Anschlag auf Geheimdienst in Afghanistan: Viele offene Fragen

Nach einem Taliban-Anschlag in Afghanistan variieren die Angaben über die Opferzahlen stark. Es ist nicht das erste Mal, dass Zweifel aufkommen.

EIn zerstörtes Gebäude

Die Detonation in Maidanschahr brachte dieses Unterkunftsgebäude von NDS-Rekruten zum Einsturz Foto: imago/Xinhua

BERLIN taz | Am Montag durchbrach ein mit Sprengstoff beladenes Armeefahrzeug die Barriere vor einer Ausbildungsbasis des afghanischen Geheimdienstes NDS in der afghanischen Stadt Maidanschahr. Als der Wagen in die Luft flog, brachte die Detonation ein Unterkunftsgebäude von Rekruten zum Einsturz und tötete mindestens mehrere Dutzend von ihnen, die meisten wurden von den Trümmern erschlagen. Die Taliban bekannten sich zu dem Anschlag.

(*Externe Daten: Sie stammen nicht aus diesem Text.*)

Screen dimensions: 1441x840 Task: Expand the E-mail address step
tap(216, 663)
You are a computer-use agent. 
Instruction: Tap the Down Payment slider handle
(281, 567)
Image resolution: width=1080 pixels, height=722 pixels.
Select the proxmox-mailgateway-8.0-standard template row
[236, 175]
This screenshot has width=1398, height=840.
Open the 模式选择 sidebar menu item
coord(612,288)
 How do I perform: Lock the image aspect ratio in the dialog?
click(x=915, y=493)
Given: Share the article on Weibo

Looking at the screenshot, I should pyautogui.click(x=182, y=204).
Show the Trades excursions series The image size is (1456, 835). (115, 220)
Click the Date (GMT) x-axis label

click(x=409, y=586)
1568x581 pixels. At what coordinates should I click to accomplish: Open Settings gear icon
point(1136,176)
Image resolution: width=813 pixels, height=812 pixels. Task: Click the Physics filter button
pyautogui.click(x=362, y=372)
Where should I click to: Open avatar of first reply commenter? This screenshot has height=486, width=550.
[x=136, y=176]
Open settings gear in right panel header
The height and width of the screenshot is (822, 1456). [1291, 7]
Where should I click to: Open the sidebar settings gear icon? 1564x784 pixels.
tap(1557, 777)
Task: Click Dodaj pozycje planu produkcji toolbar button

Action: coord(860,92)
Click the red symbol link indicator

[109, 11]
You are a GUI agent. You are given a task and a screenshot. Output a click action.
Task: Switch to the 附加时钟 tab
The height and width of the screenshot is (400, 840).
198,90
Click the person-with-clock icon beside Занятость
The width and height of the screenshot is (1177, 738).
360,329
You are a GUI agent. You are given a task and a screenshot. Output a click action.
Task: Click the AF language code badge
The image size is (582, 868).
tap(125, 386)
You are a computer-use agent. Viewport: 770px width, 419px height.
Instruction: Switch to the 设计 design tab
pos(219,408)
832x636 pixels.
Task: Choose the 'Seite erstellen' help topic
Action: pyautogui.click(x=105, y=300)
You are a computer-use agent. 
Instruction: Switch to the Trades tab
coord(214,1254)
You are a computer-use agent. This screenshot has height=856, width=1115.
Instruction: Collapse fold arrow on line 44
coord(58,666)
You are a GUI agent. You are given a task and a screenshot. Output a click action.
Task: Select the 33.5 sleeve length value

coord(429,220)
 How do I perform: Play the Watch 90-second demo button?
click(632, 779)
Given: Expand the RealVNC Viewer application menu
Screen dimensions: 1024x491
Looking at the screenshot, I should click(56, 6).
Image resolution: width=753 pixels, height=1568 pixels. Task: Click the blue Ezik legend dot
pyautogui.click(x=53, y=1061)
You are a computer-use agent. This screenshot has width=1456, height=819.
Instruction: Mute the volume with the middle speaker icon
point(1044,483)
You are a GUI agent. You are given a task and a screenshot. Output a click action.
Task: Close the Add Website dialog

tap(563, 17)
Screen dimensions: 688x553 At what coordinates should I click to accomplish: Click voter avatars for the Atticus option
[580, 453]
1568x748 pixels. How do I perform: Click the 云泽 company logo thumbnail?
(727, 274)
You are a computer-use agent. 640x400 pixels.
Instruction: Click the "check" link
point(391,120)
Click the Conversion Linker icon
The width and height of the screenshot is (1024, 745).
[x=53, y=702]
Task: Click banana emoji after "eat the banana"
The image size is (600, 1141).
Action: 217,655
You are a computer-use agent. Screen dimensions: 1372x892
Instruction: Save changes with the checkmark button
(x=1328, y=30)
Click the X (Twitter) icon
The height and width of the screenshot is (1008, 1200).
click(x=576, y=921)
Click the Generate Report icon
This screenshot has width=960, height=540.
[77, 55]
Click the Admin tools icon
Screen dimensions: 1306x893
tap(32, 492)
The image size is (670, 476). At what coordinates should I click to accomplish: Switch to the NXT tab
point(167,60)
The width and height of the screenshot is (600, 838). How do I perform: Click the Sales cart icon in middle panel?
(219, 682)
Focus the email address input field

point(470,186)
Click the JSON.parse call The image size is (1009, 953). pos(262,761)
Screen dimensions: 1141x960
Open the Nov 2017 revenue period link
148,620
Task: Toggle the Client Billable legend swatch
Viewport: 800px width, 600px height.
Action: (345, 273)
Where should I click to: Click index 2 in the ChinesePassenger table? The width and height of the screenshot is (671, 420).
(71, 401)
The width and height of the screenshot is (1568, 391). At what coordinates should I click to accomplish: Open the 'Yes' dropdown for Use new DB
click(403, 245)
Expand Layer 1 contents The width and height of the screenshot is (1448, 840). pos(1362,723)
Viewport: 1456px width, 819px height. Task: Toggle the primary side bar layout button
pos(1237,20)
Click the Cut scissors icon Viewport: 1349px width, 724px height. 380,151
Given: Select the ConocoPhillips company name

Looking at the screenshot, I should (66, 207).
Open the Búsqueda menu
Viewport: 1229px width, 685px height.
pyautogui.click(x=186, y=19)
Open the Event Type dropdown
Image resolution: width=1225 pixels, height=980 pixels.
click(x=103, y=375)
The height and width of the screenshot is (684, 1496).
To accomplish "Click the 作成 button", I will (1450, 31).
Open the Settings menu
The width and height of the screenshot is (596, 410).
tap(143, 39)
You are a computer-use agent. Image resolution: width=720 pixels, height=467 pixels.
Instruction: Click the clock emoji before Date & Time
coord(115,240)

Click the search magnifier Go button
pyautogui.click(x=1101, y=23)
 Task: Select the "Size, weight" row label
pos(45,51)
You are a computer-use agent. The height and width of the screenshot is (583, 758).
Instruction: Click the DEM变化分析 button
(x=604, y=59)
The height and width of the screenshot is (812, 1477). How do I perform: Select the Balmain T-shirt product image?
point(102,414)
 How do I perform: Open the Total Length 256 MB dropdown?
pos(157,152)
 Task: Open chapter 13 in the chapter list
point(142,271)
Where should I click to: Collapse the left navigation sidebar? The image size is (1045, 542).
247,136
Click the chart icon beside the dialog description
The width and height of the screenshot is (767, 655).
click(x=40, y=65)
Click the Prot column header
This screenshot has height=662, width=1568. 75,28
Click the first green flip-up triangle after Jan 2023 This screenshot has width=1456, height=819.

Der Angriff ist gleich wegen einer Reihe von Aspekten bemerkenswert. Zum einen wurde dabei ein Humvee, ein gepanzertes Fahrzeug US-amerikanischer Bauart verwendet. Die Taliban setzen sie seit 2017 zunehmend bei Angriffen auf Stützpunkte der Regierungsstreitkräfte ein. Dabei gab es immer wieder Opfer im hohen zweistelligen Bereich. Das zeigt, dass die Taliban den Regierungstruppen regelmäßig solche Fahrzeuge abnehmen, die sie von den USA erhalten.

Zweitens variieren die Angaben über die Opferzahlen auffällig. Die afghanische Provinzgesundheitsbehörde sprach von 15 Toten und rund 30 Verwundeten, das NDS von 43 Toten und 54 Verletzten. Dem widersprach laut der Deutschen Presse-Agentur der Provinzrat Muhammad Sardar Bachtiari, demzufolge mindestens 60 Sicherheitskräfte getötet worden, laut Provinzrätin Nafisa Selia Wardak sogar 126. Bachtiari beschuldigte die Behörden, das wahre Ausmaß des Anschlags zu verschweigen.

Solche Zweifel kommen nicht zum ersten Mal auf. Nach einem LKW-Bombenanschlag der Taliban am 14. Januar auf ein von Ausländern genutztes abgeschirmtes Wohnviertel in Kabul war offiziell von vier Toten – drei Personen vom Wachpersonal und einem Zivilisten – sowie 113 Verletzten die Rede, darunter zwei deutsche Polizeiberatern. Nach internen Zahlen kamen jedoch 22 Menschen ums Leben, davon mindestens zwei Ausländer. Die Verletzten sind vor allem Einwohner nahegelegener ziviler Wohngebiete.

Außerhalb jeglicher Kommandostruktur

Zudem hat das US-Militär Mitte 2017 seine öffentliche Berichterstattung über Verluste der afghanische Truppen eingestellt, angeblich auf Bitten der Kabuler Regierung. Die letzten bekannten Zahlen lagen bei 8.100 Toten und 14.200 Verletzten für 2016 – Tendenz sehr wahrscheinlich steigend.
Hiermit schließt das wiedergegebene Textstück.